とろけるようなデザートは、今宵も貴方の甘い言葉。


「ああ。恥ずかしい。いまだに妻と奥さんって言われると照れます」
 まだ熱い頬を押さえると、コートをかけていた喬一さんがクスっと小さく笑う。

「可愛いから、一生慣れなくていいよ」
「うわ。甘い。旦那さんが今日も甘やかしてくる」
「甘やかしてないでしょ。毎日これだから、これが基本」

 つまり私に毎日砂糖を塊ごとゴリゴリ食べろということらしい。
 食べるけども! 沢山食べるけども。

「……そんな旦那さんは、どんなことで喜んでくれるんでしょうか」

 兄の家庭教師だった人。
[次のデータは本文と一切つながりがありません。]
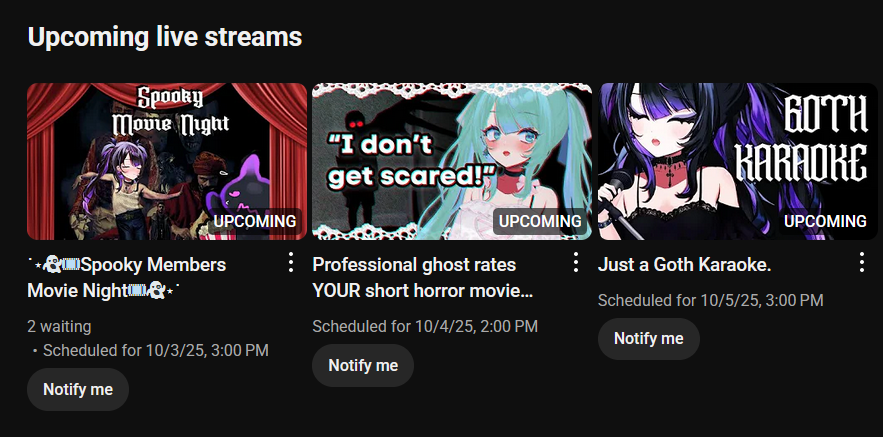Open more options for Professional ghost rates stream
Viewport: 883px width, 437px height.
click(x=576, y=262)
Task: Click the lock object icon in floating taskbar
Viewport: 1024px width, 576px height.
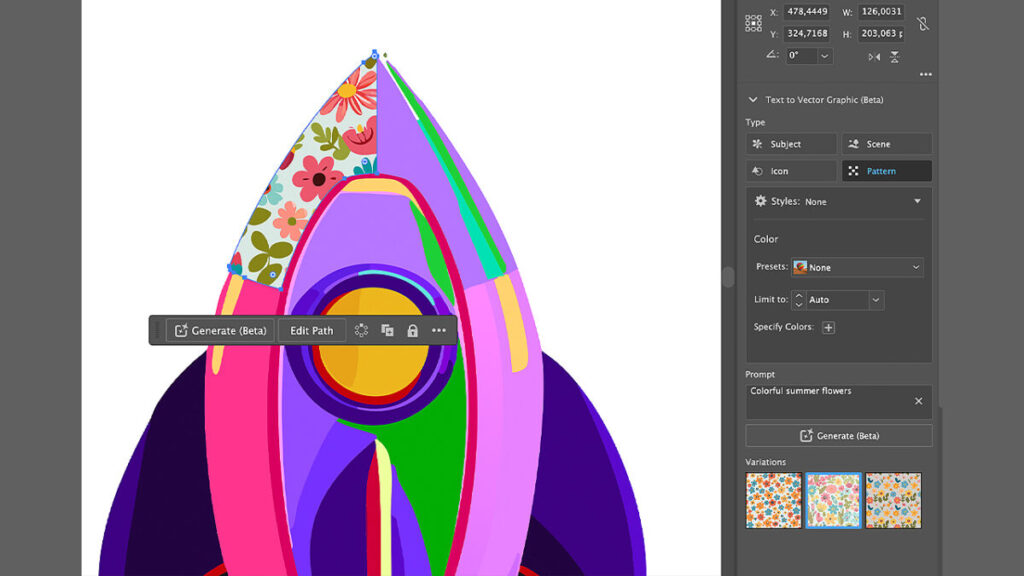Action: pos(412,331)
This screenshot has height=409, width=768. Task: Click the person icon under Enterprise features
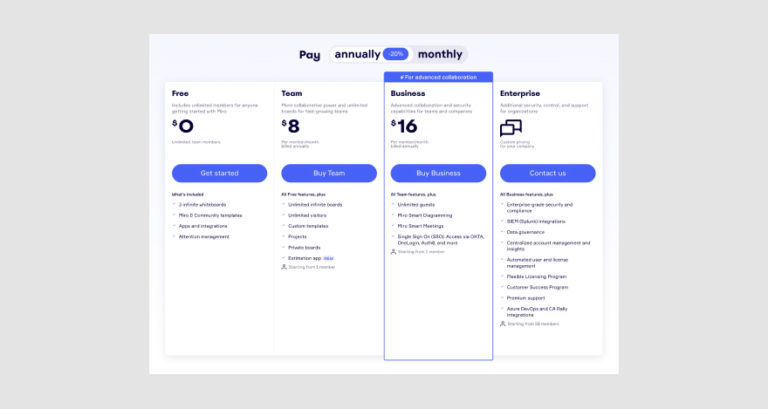pos(503,324)
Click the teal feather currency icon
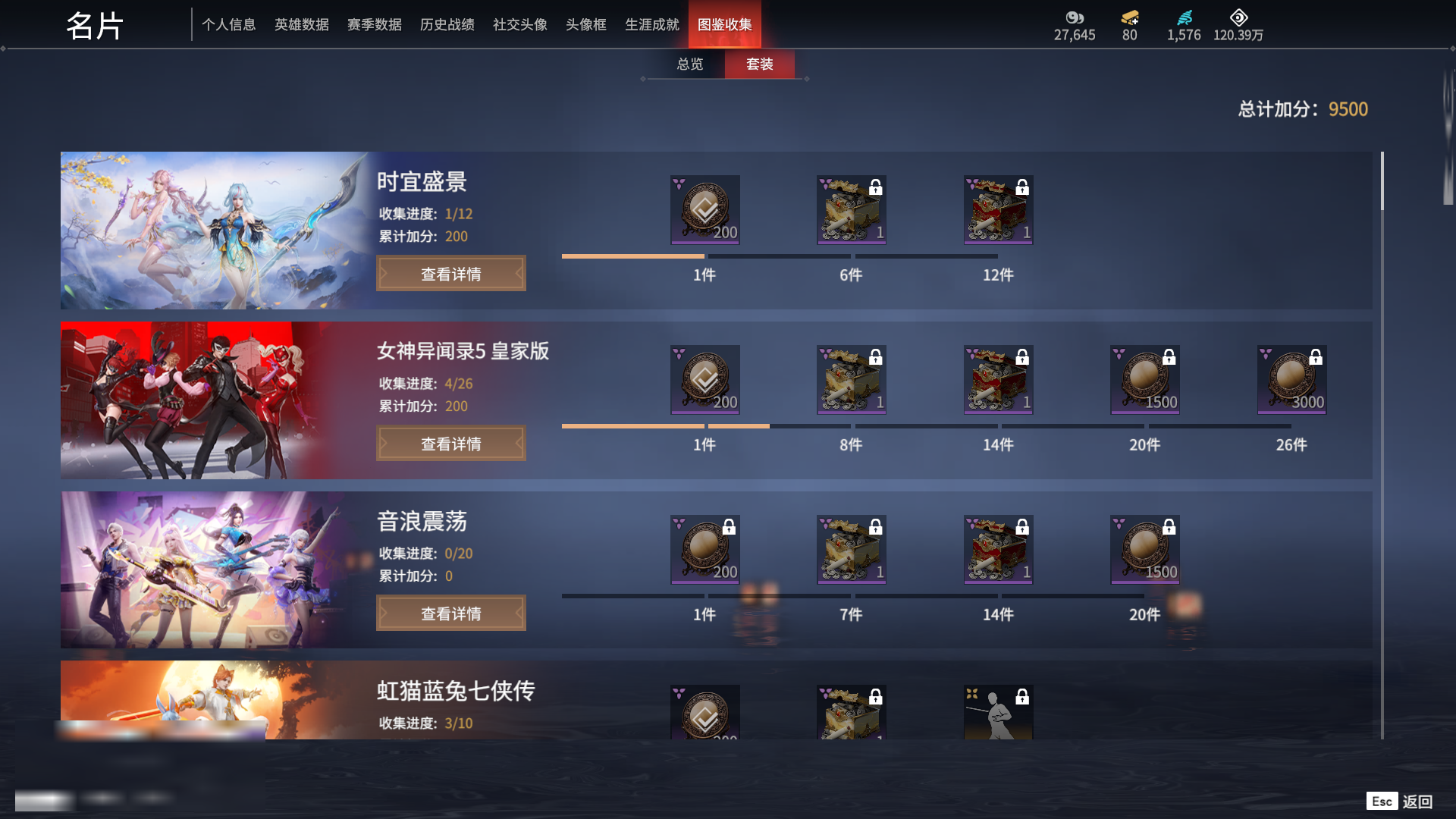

私にはいつも優しかった人。
 けれど、冷たくクールだと周りに印象付けるように、壁がある人。
 私が知らないような苦労をしてきただろうに、私には極上に甘い人。

「紗矢の言動ならなんでも嬉しいけどね。その荷物、こっちに置きなよ」
「あ、いや、これは」

 明日貴方に渡したいものです、と言えるわけもなく挙動不審になってしまった。

「ん?」

 駄目だ。私、明日まで誤魔化せる器用さがない。前日なのは申し訳ないけど、徐に紙袋を差し出してしまった。中身を出した方がいいんだろうけど、でも恥ずかしくてそのままテーブルに乗せて喬一さんの方へ押した。